Revoyons la scène depuis un autre angle (mais sans zoom ni cercle rouge indiquant dans l'image ce à quoi il faut être attentif). Ladite tablette est en ce moment occupée à moitié à la fois par la veste et les poignets de la personne qui joue cette musique discordante en face de moi. Je sors donc mon PowerBook (appelons un chat un chat) et je le pose en poussotant tout légèrement ce qui était posé sur la table. L'inconnu qui m'observait me dit, en tout bon anglais qu'il n'est pas mais nous y reviendrons, que j'aurais quand même pu lui demander de bouger sa veste au lieu de la foutre par terre comme un gros sauvage (j'en rajoute peut-être un peu mais on ne m'en voudra pas). Ni une ni deux, je répond en tout bon anglais également (oui bon, en anglais quand même) que je suis bien navré de le voir ainsi froissé et sur ses grands chevaux pour un petit bout de veste.

Je décide de m'isoler un peu en prenant des écouteurs dans mon sac dont la finition indique qu'il a pour vocation d'être à dos. Une fois la musique dans les oreilles (oui non mais j'ai cherché et c'est bien là le meilleur endroit où la mettre), il se passe un temps ou peut-être un peu plus. L'individu n'a, dans l'entre-temps, pas manqué de voir cette belle pomme qui l'éclaire bien malgré lui et qu'il ne pouvait ne pas voir. C'est alors que là où on aurait pu croire à une discussion aussi brève qu'elle n'était amicale, l'homme relance l'affaire et me demande si Windows tourne sur ma machine.
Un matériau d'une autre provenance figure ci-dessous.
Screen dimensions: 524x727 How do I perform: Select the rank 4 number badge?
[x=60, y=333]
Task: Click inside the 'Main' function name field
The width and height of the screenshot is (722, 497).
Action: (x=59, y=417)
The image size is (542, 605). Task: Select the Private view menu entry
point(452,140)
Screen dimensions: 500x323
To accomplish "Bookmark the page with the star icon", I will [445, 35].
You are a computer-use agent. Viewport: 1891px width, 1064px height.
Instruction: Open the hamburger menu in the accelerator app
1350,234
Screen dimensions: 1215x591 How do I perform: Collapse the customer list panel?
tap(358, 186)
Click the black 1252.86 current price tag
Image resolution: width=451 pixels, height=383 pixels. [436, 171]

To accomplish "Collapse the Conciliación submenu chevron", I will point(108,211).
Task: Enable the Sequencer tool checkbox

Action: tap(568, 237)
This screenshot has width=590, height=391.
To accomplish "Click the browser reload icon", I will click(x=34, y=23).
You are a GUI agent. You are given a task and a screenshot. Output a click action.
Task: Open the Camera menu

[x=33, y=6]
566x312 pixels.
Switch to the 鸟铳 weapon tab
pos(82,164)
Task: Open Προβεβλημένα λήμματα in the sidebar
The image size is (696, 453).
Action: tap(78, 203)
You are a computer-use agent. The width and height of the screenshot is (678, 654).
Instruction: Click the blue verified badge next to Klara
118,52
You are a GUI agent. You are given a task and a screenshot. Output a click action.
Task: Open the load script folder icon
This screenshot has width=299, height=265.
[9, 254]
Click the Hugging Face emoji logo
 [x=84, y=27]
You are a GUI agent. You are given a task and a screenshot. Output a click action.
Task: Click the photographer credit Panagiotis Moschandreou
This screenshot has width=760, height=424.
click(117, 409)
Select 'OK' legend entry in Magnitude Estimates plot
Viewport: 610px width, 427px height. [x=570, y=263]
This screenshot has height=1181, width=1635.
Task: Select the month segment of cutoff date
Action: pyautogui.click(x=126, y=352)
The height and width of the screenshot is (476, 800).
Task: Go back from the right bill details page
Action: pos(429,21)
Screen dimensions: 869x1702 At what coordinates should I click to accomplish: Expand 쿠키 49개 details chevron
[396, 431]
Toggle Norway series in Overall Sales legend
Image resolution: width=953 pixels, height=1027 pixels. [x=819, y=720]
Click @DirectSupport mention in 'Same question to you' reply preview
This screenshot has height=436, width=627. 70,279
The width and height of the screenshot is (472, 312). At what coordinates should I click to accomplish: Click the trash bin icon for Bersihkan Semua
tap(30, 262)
Nous voilà lancé dans une conversation qui durera jusqu'à mon arrivée à Bruxelles-Schuman (rappelez-vous, cette gare où l'on sert les meilleurs gaufres de la ville). J'apprends qu'il vient de New York, qu'il es venu en Europe pour affaire et qu'il en profite pour en faire le tour.

Voilà qui me ravis d'avoir non seulement postposé mon départ mais d'avoir raté le train prévu, sans quoi je n'aurais pas fait cette rencontre et cette révision éclair de mon aptitude à jongler avec des patates chaudes. Tout cela pourrait nous amener à la conclusion suivante (par conclusion n'entendez rien d'académique mais plutôt ce qui termine un récit de façon à rappeler aux lecteurs ce qu'il est bon de retenir de toute cette prose) : n'évitons surtout pas de brusquer les gens qu'on rencontre dans les trains, ça peut entrainer des conversations d'un degré élevé sur l'échelle de la bonhommie.

Bon, demain je pars pas avant le début de l'après-midi et je ferai chier le premier venu pour parler avec lui de son père qui a fait le débarquement de Normandie, le tout dans la langue de Shakespeare.